What you have to do
Which lines in the listing below contain the word "computer"? Copy each one.

Entries supplied
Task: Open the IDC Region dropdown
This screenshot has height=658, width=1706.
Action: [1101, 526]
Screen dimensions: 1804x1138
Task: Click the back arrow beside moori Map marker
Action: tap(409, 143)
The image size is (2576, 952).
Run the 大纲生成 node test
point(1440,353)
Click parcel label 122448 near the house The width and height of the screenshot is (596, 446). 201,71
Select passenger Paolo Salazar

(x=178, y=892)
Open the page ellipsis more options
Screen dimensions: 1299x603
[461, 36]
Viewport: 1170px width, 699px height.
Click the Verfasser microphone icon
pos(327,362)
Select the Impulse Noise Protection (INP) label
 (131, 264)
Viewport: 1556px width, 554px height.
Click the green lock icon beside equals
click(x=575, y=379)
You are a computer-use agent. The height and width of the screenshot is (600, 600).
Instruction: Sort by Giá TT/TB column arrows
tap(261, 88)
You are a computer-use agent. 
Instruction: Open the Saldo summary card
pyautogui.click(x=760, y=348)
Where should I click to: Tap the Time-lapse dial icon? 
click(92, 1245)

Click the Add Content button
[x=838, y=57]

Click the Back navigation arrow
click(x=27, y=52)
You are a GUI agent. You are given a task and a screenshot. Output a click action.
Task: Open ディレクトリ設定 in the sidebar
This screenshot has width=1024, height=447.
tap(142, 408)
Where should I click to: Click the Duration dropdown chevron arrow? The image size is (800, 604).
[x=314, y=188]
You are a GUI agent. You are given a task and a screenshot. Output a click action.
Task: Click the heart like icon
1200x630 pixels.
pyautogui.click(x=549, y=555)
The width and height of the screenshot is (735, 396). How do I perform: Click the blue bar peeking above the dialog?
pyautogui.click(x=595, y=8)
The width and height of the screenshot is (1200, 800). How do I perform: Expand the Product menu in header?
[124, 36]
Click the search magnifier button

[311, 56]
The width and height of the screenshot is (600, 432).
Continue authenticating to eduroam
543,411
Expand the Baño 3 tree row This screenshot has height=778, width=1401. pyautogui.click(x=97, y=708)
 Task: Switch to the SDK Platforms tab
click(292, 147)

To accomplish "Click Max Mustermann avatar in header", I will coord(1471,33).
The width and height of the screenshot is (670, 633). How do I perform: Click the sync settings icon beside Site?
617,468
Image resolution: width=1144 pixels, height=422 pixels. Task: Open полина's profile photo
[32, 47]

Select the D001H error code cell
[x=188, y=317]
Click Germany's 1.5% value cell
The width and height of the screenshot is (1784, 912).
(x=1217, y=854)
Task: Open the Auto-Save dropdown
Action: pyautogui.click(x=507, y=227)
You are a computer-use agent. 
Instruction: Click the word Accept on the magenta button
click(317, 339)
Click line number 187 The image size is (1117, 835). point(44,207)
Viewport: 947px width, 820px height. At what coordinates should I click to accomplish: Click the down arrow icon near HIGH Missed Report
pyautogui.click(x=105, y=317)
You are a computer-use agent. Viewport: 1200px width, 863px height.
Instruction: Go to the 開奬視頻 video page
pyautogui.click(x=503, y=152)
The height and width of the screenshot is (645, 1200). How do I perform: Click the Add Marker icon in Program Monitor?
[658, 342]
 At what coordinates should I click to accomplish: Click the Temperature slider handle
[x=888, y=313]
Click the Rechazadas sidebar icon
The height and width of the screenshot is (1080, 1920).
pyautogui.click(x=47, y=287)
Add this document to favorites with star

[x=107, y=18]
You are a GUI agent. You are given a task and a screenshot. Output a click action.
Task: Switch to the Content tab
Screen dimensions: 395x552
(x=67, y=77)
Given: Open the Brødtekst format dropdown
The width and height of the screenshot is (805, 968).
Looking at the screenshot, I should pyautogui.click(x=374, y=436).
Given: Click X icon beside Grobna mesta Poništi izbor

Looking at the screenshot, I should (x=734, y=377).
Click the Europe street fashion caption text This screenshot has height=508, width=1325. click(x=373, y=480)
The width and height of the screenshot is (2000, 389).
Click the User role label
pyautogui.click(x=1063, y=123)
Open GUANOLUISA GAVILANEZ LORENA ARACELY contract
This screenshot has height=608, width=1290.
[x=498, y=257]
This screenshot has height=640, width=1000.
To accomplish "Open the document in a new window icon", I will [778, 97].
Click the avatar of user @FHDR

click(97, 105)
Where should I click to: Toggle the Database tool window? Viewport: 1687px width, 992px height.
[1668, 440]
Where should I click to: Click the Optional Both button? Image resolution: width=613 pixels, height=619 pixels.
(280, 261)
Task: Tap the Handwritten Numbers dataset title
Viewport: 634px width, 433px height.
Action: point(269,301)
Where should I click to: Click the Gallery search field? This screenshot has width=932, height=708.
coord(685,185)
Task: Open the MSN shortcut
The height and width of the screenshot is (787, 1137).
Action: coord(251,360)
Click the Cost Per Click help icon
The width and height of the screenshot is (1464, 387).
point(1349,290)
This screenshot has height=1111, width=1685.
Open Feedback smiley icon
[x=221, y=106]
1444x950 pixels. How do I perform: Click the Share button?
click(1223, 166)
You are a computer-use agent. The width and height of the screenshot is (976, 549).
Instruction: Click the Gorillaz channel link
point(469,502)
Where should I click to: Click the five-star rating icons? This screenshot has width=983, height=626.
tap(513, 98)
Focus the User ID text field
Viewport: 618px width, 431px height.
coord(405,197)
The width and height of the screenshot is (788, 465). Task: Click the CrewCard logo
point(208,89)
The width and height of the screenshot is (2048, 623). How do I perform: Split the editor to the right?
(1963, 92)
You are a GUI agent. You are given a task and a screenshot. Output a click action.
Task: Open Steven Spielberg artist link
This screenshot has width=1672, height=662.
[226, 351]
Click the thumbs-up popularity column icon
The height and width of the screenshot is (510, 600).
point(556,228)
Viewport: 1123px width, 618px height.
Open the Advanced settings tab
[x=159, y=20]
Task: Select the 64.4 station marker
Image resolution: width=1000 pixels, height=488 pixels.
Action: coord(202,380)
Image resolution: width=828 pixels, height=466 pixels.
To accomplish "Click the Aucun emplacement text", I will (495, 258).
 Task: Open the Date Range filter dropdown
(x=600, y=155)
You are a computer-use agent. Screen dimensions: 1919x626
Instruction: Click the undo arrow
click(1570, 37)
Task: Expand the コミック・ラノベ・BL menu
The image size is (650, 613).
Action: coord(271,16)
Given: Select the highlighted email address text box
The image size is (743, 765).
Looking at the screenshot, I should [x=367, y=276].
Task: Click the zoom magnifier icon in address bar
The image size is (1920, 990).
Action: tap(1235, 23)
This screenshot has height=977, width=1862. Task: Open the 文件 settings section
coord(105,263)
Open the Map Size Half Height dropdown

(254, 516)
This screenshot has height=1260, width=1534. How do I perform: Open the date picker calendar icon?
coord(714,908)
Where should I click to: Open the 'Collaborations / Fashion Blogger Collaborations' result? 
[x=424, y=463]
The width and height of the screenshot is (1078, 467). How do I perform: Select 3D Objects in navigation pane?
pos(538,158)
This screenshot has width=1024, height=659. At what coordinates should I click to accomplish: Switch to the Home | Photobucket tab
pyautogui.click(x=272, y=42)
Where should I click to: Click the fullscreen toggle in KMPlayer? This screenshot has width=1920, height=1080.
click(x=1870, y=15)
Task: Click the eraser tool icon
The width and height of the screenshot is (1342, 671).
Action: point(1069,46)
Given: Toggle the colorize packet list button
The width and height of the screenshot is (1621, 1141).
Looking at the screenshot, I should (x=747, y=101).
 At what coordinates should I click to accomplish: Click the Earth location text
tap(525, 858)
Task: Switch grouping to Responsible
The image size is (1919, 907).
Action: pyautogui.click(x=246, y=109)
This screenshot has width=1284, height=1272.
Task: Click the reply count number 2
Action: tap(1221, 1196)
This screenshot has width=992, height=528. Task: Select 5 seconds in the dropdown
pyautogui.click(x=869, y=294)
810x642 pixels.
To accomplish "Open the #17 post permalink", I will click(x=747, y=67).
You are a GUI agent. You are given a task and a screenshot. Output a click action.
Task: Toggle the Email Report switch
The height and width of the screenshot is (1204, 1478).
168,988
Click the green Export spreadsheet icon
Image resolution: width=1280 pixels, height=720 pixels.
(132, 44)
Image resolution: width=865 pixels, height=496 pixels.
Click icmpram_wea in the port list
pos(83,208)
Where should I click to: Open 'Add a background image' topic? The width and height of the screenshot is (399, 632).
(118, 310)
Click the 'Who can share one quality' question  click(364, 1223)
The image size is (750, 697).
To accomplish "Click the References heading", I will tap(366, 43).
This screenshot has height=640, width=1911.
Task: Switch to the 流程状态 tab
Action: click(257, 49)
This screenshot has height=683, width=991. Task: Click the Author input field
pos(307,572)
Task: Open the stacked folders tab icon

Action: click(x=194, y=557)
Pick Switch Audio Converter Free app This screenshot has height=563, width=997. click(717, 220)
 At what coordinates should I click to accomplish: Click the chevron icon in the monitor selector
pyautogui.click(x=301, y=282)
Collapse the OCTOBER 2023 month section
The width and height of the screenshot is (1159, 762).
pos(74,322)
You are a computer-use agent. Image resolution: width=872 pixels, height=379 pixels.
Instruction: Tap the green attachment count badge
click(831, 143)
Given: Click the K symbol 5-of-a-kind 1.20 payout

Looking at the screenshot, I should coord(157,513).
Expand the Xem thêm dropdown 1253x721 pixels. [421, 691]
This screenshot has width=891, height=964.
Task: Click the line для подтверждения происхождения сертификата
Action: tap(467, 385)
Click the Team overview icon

Answer to the exercise
You are a computer-use agent. The height and width of the screenshot is (600, 600).
You are a computer-use agent. 
You are a computer-use agent. 
You are a computer-use agent. Viewport: 1200px width, 863px height.
You are a computer-use agent. The width and height of the screenshot is (976, 549).
You are a computer-use agent. Screen dimensions: 1919x626
You are a computer-use agent. Image resolution: width=872 pixels, height=379 pixels.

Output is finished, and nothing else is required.